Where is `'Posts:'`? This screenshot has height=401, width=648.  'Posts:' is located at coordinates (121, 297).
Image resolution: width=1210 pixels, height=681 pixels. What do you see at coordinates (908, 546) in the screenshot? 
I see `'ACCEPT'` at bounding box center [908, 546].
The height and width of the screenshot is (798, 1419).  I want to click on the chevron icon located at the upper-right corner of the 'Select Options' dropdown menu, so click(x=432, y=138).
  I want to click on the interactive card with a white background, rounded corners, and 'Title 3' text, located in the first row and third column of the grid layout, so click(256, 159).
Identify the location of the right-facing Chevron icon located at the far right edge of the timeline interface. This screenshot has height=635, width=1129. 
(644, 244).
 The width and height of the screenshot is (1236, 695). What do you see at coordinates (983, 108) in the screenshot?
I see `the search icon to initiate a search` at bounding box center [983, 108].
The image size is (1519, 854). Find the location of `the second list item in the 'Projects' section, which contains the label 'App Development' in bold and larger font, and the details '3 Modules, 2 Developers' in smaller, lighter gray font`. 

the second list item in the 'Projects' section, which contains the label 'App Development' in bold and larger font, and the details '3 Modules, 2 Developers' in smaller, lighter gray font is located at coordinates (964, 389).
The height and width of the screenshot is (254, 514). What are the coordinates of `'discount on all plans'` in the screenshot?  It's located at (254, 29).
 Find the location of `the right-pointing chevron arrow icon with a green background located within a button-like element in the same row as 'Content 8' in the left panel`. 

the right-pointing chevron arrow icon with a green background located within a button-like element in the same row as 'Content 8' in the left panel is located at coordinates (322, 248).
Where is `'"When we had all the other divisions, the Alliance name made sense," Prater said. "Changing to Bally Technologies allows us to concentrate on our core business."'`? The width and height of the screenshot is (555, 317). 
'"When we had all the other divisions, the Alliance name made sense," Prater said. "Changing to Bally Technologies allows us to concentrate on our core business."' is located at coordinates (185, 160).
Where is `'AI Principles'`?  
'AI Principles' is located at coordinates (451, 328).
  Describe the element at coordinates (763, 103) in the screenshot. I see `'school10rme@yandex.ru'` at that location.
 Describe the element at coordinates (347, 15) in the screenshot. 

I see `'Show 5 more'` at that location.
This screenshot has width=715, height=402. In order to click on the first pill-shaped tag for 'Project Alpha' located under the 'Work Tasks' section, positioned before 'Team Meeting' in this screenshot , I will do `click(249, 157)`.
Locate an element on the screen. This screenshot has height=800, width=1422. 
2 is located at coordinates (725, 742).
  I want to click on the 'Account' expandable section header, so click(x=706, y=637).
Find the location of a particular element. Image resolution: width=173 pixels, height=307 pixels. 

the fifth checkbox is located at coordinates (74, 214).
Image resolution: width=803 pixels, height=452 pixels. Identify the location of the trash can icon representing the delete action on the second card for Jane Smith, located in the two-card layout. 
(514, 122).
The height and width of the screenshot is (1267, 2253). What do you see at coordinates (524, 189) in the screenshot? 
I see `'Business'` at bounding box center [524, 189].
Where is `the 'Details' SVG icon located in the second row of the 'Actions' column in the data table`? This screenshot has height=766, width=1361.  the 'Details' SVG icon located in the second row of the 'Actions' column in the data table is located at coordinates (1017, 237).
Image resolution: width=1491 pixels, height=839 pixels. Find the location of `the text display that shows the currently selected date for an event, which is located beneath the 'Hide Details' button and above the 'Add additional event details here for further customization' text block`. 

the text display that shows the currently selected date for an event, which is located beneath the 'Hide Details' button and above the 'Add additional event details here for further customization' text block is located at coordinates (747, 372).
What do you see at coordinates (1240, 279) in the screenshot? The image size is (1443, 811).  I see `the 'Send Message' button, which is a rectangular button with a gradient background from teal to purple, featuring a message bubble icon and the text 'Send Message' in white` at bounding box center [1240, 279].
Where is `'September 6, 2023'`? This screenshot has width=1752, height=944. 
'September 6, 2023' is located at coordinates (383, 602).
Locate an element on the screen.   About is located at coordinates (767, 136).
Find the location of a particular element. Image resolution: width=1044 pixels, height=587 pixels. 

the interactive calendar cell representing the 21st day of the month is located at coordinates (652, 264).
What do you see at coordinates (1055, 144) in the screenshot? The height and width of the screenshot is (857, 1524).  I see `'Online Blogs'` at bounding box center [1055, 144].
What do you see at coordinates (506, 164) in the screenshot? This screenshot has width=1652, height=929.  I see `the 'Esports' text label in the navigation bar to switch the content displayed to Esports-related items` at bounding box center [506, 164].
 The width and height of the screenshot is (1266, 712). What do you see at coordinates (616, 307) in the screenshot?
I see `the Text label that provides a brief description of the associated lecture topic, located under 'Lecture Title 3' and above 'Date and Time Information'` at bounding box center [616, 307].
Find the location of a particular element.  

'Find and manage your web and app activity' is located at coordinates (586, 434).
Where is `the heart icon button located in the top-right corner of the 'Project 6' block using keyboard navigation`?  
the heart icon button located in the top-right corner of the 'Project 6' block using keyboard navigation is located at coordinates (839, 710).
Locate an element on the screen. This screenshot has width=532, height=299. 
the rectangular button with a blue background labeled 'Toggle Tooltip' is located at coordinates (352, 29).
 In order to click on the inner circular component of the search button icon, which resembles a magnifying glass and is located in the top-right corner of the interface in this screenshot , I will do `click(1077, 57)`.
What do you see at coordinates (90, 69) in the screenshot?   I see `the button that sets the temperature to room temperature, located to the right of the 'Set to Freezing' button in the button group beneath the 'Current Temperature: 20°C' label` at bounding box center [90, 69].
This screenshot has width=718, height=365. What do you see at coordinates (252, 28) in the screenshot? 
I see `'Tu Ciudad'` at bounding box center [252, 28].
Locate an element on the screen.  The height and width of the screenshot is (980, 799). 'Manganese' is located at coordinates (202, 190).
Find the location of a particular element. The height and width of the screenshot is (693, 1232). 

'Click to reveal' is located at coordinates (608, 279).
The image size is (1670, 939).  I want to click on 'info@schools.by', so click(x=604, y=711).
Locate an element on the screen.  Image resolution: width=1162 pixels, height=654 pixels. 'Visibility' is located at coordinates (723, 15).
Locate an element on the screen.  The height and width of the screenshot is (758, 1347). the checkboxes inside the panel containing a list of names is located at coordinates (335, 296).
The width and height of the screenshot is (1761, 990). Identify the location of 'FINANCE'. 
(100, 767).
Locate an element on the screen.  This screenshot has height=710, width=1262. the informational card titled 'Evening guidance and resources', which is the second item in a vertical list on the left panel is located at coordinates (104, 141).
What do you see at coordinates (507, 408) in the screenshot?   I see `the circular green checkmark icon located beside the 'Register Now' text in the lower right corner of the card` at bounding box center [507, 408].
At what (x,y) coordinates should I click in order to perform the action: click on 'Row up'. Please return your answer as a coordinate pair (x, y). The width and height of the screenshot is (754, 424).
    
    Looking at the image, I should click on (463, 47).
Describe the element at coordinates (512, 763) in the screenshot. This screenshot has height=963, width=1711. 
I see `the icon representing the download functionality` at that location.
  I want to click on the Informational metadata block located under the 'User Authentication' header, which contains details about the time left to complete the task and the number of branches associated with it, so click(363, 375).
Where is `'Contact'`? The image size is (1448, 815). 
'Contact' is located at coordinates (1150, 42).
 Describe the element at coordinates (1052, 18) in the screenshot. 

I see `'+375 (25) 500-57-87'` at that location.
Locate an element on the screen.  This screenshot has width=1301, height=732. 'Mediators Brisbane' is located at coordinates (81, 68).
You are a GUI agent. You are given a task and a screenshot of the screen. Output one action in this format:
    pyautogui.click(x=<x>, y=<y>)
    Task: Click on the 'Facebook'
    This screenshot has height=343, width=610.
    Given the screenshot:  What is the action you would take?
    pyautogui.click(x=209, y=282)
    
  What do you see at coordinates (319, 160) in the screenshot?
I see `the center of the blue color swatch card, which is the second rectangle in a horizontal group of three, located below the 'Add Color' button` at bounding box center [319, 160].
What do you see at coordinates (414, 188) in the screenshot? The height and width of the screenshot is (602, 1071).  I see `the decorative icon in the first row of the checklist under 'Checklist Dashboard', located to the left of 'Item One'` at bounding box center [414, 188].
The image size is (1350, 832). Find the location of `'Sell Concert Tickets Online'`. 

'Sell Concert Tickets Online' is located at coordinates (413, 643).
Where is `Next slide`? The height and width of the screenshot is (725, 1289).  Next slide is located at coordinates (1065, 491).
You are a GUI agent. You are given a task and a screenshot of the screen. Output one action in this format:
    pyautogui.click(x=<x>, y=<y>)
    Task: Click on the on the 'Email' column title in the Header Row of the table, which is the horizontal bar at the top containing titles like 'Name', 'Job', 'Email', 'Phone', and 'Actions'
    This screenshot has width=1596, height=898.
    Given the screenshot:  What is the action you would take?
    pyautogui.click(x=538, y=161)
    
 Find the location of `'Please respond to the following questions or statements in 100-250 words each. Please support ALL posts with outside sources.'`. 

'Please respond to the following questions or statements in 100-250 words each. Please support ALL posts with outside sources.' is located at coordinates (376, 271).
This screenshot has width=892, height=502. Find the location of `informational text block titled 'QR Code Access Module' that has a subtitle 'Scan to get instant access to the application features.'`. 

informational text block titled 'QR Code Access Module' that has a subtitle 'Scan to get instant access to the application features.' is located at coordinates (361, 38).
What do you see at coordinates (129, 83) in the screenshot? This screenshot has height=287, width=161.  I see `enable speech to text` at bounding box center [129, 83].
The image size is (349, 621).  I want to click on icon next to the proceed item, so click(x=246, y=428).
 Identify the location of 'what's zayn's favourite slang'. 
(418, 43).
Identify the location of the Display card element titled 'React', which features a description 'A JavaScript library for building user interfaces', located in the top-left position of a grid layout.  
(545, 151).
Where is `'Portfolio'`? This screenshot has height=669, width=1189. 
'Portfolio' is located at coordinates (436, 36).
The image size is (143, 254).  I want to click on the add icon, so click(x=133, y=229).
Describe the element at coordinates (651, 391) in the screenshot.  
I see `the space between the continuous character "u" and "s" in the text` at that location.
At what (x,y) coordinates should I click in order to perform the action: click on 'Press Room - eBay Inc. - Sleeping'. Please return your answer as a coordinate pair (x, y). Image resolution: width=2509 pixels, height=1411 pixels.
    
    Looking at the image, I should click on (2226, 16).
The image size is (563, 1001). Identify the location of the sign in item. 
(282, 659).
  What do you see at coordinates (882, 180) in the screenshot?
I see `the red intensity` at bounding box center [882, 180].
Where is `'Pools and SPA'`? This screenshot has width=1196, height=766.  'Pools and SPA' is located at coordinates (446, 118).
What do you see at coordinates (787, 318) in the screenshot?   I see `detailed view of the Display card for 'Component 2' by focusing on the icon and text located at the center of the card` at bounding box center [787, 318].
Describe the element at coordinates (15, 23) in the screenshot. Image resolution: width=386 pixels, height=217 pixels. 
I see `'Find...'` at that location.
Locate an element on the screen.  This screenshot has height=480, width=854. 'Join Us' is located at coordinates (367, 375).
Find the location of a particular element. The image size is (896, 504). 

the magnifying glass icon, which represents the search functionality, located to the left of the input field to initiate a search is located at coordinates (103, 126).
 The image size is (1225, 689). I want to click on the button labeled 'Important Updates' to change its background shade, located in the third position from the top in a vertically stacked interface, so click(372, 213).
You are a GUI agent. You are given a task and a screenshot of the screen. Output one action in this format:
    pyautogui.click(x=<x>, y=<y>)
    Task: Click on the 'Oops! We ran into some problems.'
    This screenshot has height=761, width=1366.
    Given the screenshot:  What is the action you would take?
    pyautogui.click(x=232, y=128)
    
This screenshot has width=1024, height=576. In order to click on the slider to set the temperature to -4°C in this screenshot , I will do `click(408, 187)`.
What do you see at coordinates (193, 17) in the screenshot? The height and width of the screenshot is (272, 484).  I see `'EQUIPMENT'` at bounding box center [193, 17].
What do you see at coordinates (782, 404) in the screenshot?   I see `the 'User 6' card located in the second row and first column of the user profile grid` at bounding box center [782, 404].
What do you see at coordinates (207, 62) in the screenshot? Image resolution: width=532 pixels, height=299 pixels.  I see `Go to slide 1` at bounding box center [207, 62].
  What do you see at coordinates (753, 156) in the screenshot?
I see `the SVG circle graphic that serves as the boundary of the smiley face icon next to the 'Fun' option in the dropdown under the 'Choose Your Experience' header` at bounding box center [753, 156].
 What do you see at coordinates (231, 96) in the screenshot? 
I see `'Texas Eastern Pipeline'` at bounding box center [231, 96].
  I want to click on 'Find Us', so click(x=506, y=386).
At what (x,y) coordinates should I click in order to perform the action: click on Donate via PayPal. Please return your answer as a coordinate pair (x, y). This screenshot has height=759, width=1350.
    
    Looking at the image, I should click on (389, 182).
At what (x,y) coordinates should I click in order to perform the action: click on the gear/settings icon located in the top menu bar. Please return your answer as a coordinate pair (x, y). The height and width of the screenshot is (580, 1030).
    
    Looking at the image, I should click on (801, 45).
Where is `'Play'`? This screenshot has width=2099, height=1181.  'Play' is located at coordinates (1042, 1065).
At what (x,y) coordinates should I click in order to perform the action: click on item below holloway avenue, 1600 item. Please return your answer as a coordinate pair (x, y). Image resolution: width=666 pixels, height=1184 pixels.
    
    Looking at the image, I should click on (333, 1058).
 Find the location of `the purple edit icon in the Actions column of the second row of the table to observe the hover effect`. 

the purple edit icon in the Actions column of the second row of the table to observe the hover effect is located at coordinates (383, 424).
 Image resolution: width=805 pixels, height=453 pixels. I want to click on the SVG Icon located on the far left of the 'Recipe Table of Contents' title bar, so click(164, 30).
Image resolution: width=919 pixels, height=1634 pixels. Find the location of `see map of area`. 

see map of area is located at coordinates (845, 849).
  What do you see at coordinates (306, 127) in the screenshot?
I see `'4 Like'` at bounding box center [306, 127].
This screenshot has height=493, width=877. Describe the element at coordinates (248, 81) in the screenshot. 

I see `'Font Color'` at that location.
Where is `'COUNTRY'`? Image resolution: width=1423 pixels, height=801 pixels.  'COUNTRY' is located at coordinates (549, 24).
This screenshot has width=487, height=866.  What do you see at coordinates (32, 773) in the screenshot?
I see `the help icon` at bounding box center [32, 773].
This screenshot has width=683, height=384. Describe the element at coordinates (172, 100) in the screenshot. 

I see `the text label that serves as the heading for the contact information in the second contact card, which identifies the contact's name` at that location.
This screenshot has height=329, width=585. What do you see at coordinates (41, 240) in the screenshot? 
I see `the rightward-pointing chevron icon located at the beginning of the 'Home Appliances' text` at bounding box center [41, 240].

....................

Retype everything in the listing from the line containing "Describe the element at coordinates (512, 763)" down to the line containing "coordinates (81, 68).", both of those lines included.

Describe the element at coordinates (512, 763) in the screenshot. This screenshot has height=963, width=1711. 
I see `the icon representing the download functionality` at that location.
  I want to click on the Informational metadata block located under the 'User Authentication' header, which contains details about the time left to complete the task and the number of branches associated with it, so click(363, 375).
Where is `'Contact'`? The image size is (1448, 815). 
'Contact' is located at coordinates (1150, 42).
 Describe the element at coordinates (1052, 18) in the screenshot. 

I see `'+375 (25) 500-57-87'` at that location.
Locate an element on the screen.  This screenshot has width=1301, height=732. 'Mediators Brisbane' is located at coordinates (81, 68).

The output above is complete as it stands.